====== Document text ======

Hello, my name is Pablo Soler and I will be speaking about attacking embedded languages.
Well first of all, I'm a security researcher in immunity.
Well my major job is researching, do some development of clients I exploit for the Canvas
tech framework and doing some custom binaries, binary analysis tools.
Thanks for that.
Well because I'm part of the immunity debugger developer team, so this most of all what they
do.
First of all, we will start speaking about some introduction and background of embedded
existing languages and we use two different PDF deflates tool as a case study, the acrobat
reader and the foxy reader and then we use immunity debugger to decode some JavaScript
objects, some properties, methods and some arguments.
And using this information we'll do a spike script which is a faster language and we will
finish showing how to find and exploit already patched bugs which is a collect email info
bug.
Well first of all, vulnerability assessment is becoming really a really specific task
because the generic foosers, the blind foosers and the source analysis tools are already
used by the vendors itself in his testbeds so we can't use the same tools here for attacking.
So we have to create application specific tools to get into the structures behind the
things that a blind fooser can really find.
So we create a immunity debugger to achieve this task.
We add a Python script and language inside and a complete library to help the static
and dynamic analysis.

======

### Exercise task A
From the talk on attacking embedded languages, list the JavaScript items that the speaker plans to decode with immunity debugger.
### Exercise task B
Pick up the talk on attacking embedded languages where it stops.

====== Dataset excerpt ======

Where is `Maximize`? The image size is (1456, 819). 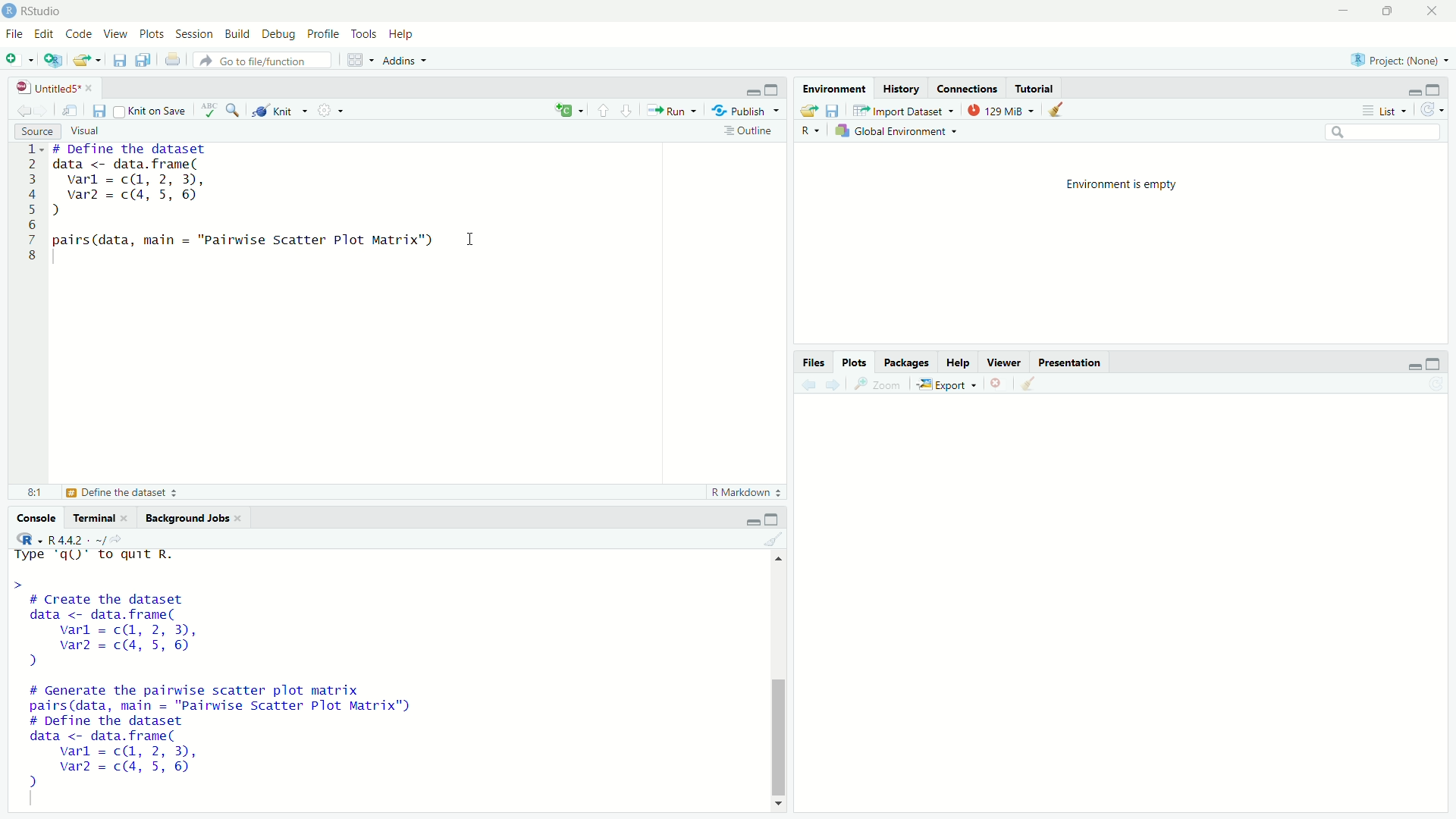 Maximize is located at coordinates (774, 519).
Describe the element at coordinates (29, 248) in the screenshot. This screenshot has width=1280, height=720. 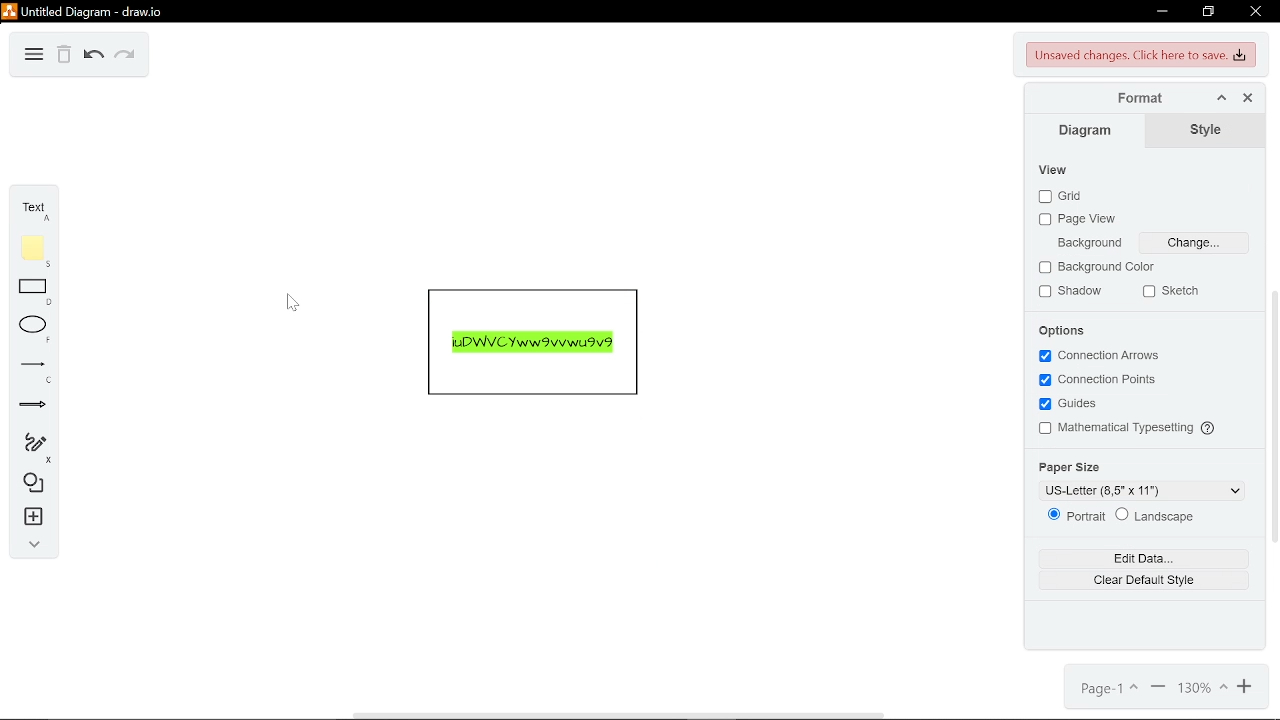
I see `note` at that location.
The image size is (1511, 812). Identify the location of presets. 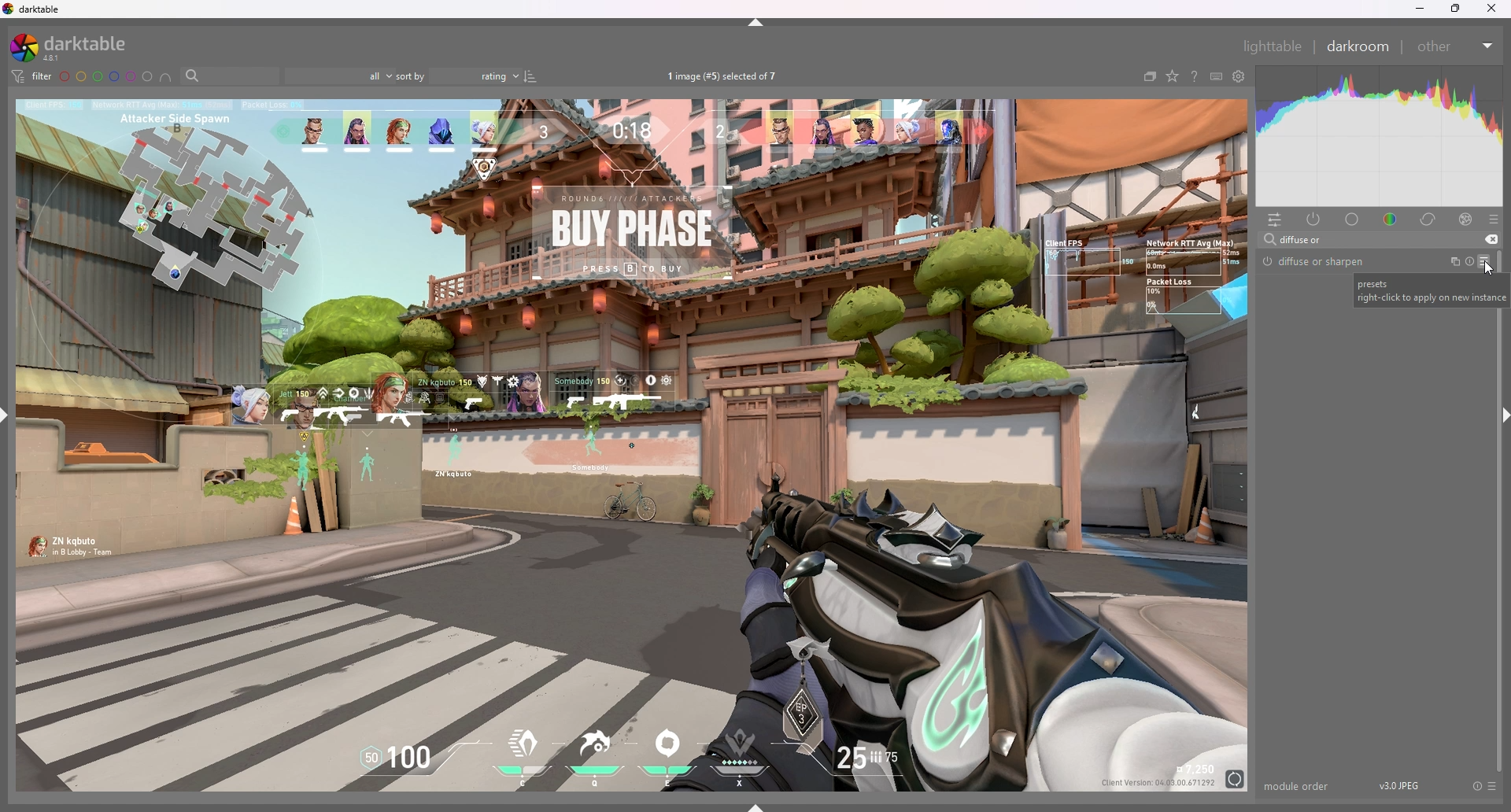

======

### Task response A
objects, properties, methods, arguments

### Task response B
So we have to create this reverse engineering script using this immunity debugger library
which uses itself the core immunity debugger.
So this kind of application we will see now are almost like browsers.
They have user interaction, they have plugins, multimedia access, all that the same thing
that you can get and of course scripting, all the same thing you can get in a browser.
So recovering interesting and important information about the works and how it works and how the
JavaScript information is stored inside the application is really complex.
That flow is really complex inside.
So we made this analysis tool that allow us to get inside of the JavaScript core and inside
the plugins and inside the binary objects.
So we can get information from each of its parts and mix them to do a real nice fuzzer.
Bugs, kind of bugs that you will find in this application are sandbox scaping inside a JavaScript
script, inside a PDF document you are inside of a sandbox.
You can't access the complete API.
You just access a restricted section.
While other kind of bugs you will find object utilization.
You have the freeze and all the kinds of JavaScript object utilization bugs.
And there's also buffer overflows inside of the native methods and also some shell scape
bugs.
This is a fertile ground to research because as we said before you need very specialized
tools to get across the scripting level.
You have to mix the binary level and the JavaScript level to get all the picture.
And sometimes the team making the JavaScript or Visual Basic whatever scripting engine
is different from the team doing the rest of the application.
So sometimes there's some kind of lack of communication between both teams and well
there's some bugs there.
Also the data flow is really complex to follow because all these are big huge objects with
tons of function tables and that stuff and it's really painful.
So first of all this case of toy.
Adops, Adops implemented a CMI script engine which is a kind of standardized JavaScript
engine and inside Adops all the JavaScripts are executed as a response to a particular
event.
So when you open a document, when you open a page, when you click a button there's just
your chance to put some JavaScript.
Here we have some example.
And each event is a table.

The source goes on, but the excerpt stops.